I wasn't looking for just professional opinions, I was looking for EVERYONE's opinions. I'd love to hear from more, too.


----------



## AquaClaraCanines (Mar 5, 2006)

I think force fetch can work on a bone headed, confident, happy, goofy, hard natured dog who is not particularly pain sensitive. But I maintain strongly it's abuse when applied to the average Whippet or Greyhound or similar breed dog. Along the same lines, I fully support prong collars, but putting a prong on either of my Whippets would be abusive. That's what people IMO need to keep in mind. Because it works on a Rottie doesn't mean it's okay to do it to a Greyhound.


----------



## gabbys mom (Apr 23, 2008)

_I think force fetch can work on a bone headed, confident, happy, goofy, hard natured dog who is not particularly pain sensitive. But I maintain strongly it's abuse when applied to the average Whippet or Greyhound or similar breed dog. Along the same lines, I fully support prong collars, but putting a prong on either of my Whippets would be abusive. That's what people IMO need to keep in mind. Because it works on a Rottie doesn't mean it's okay to do it to a Greyhound.

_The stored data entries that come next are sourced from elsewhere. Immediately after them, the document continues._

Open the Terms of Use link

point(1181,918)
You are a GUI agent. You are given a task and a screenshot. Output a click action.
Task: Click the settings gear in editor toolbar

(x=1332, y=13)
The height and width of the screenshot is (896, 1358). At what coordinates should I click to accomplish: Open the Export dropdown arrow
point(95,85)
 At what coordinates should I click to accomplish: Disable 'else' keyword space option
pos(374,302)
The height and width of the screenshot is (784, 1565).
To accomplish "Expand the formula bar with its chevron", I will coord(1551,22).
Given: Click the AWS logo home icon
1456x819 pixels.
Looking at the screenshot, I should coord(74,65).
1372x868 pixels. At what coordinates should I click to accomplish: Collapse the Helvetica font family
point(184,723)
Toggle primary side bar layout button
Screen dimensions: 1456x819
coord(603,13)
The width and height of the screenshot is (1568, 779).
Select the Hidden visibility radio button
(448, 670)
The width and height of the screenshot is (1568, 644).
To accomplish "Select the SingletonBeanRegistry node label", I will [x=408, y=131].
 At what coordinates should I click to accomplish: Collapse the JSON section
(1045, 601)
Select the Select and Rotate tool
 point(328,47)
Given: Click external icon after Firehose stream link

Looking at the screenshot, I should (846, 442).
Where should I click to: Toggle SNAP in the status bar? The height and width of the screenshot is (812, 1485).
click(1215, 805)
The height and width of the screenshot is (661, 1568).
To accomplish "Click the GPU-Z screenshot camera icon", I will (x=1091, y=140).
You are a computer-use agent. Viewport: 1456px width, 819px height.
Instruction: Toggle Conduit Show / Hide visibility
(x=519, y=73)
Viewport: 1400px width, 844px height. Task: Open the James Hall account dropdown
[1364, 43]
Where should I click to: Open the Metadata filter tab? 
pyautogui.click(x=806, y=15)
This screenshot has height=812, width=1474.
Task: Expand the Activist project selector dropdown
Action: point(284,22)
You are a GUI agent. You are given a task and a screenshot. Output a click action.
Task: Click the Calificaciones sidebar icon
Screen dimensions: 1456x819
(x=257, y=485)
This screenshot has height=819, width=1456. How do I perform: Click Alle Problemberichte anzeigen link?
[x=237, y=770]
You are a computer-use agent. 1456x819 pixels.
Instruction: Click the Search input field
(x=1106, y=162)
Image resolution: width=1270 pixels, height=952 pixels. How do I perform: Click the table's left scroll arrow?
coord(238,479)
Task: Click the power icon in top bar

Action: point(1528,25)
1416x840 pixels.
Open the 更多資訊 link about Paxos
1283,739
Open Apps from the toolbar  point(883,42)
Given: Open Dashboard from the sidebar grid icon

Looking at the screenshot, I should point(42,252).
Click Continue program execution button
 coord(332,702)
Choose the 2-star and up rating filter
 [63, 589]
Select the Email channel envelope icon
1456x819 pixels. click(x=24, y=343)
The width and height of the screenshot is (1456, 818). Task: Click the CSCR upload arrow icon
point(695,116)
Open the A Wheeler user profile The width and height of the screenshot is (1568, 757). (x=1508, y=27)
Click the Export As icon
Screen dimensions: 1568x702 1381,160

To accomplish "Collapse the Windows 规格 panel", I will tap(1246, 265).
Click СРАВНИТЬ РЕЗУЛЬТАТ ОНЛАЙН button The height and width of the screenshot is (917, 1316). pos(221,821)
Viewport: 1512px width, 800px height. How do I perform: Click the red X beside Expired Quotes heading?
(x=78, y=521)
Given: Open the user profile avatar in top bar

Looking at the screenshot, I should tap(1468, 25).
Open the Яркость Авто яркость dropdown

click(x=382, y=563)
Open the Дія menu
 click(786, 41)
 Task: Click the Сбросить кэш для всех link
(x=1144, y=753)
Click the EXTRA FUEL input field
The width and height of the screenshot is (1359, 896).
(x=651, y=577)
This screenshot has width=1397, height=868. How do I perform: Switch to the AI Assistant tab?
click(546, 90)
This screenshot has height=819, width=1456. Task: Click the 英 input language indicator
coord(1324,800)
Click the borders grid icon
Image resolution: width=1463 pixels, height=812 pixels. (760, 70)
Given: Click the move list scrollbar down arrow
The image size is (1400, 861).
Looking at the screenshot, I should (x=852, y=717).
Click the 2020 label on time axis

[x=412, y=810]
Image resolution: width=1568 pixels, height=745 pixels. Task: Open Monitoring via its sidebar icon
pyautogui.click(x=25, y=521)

_I think force fetching is - and I forgot to mention this in my post- an individual decision. It's something the owner has to be comfortable with. 
I don't think there is anything more controversial in obedience other than the use of electronic collars. However, I am 100% that the decision to force fetch should be made by an individual for her dog- not based on breed bias, etc. 

If you believe your Whippet is sensitive and don't want to do it, that's one thing. But I think it would be something else if you came to our utility class and told the lady w/ 3 CDX whippets and 1 UD whippet that she is abusive b/c she made the individual decision to force fetch. These dogs live better than any dogs I know! One should evaluate the dog in question- not the breed. 

----------------


----------



## AquaClaraCanines (Mar 5, 2006)

I'll agree with that- but having known hundreds of them- most I would say NO WAY. I recently suggested a prong to a Whippet owner myself 

I think anything that is not necessary for health and life that causes an animal pain and distress is to be avoided when possible. No dog NEEDS to fetch a bell in the open ring to live a happy life as a pet, and I personally will not do something painful to my dog to reach that goal. JMO


----------



## Soda (Feb 23, 2008)

Going back to the original post about the Koehler Method you may check out Dick Koehler's website for some answers. http://www.koehlerdogtraining.com/

I personally don't favor one method over another. I firmly believe a good trainer adapts the method to the dog. I like to have variety of tools in the training toolbox including lots of different methods. 

Having said that, I think it's great when people look at other methods and are interested in learning why and how. Questioning and being open to ideas is what has promoted the more positive modern methods we use today. Kudos to the first poster for starting the discussion.


----------



## AquaClaraCanines (Mar 5, 2006)

I do have copies of the books, btw- signed as well! I couldn't resist them when I saw them at a used bookstore for a few bucks a piece! I did read them.


----------